Still the way guys like you
Who are they?
win arguments
...which I'm not even seeking to do, incidentally - this not about "winners" and "losers"...
is to basically write many more words than the people you disagree with, and also always find time to have the last word (which I usually never do, because I have better things to do with my time).
Or to split your infinitives as you've done here, not bother to do word counts of anyone's posts and "always find time"? - excuse me? - my last 600+-word post took me around five minutes - that's not so long, is it? - and as for "the last word", you had that until just now! How exactly do you "usually never do" something? Either you never do it or you usually do it - you can't have it both ways! Whether you have "better things" (than what, exactly?) to do with your time is open to question since you clearly didn't have better things to do with it than respond as you have done here.
I guess I just feel if you and people like you were truly sincere, you'd cut your posts down to maybe a few sentences and just say something honest like "Hey, I really like Xenakis/Sorabji/Schoenberg etc. etc. and I don't really care if you don't, and I also accept the fact that few people will ever enjoy it."
Why?

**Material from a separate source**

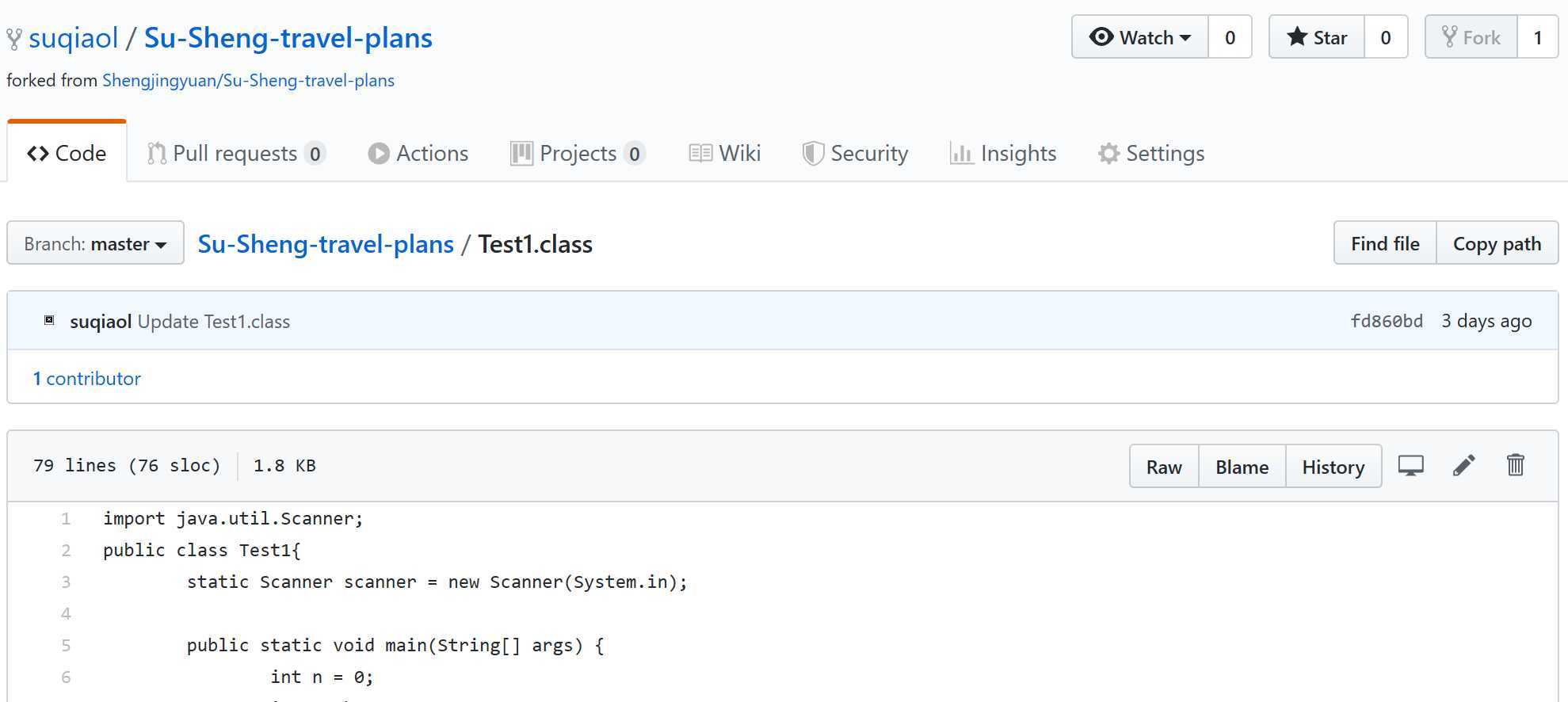Click suqiaol avatar icon in commit bar
The width and height of the screenshot is (1568, 702).
click(x=49, y=321)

I take these issues seriously and try to address the question posed in the thread topic and surrounding aspects of the subject - perhaps more so than you do - and this simply cannot be done by airing a few personal prejudices and preferences and then clamming up! (and, in any case, I have not expressed any because I feel that the subject is far too important to respond to it in so personal and comparatively trivial a manner).
Like, why do you feel the need to write more than that?

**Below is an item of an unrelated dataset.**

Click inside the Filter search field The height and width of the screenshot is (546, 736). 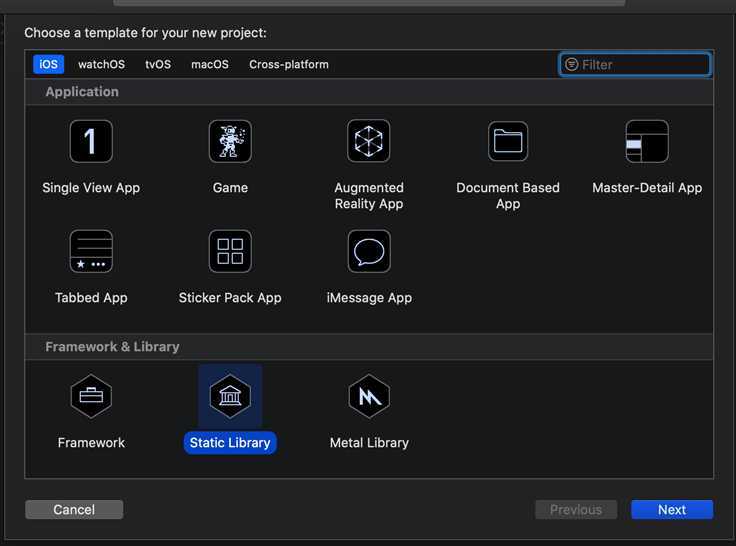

"Like," what? And why question the need to write enough to try at least to scrape the surface of the subject rather than suffuse it in a handful of personal dogmatic whinges about "complex modern music" (which, by the way, you have still not defined in your own terms but which I'm fairly sure that you could do in not so very many words if so you chose).
That's the thing that really morbidly fascinates me about you and your ilk.

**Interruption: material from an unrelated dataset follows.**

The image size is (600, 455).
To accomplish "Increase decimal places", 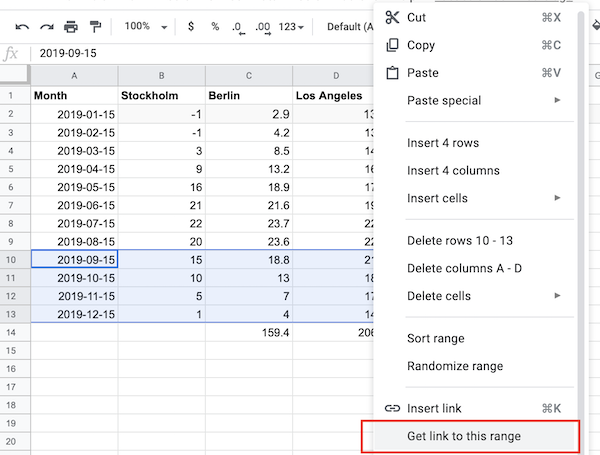I will pyautogui.click(x=263, y=26).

Is it really? well, whoopty-doo!
What is your life like?
What concern is that of yours, especially in the specific context of responses in this thread?
What gives you so much time to write so much?
As I told you, nothing does - for I have spent very little time on this!
There's got to be something motivating you.
There hasn't, but nevertheless there is; it's the simple business of trying to address the question seriously.
For me, I jump into these sometimes out of boredom and some weird OCD quirk that I can't completely get rid of that pops up every now and then.
Your problem rather than that of the rest of us, presumably - and one over which only you can exert any control if indeed anyone can.
It's more than that though
Oh? Good!
I am motivated also by love of beautiful music and wondering why the world seems to be trying so hard to include ugliness and horror in the mix.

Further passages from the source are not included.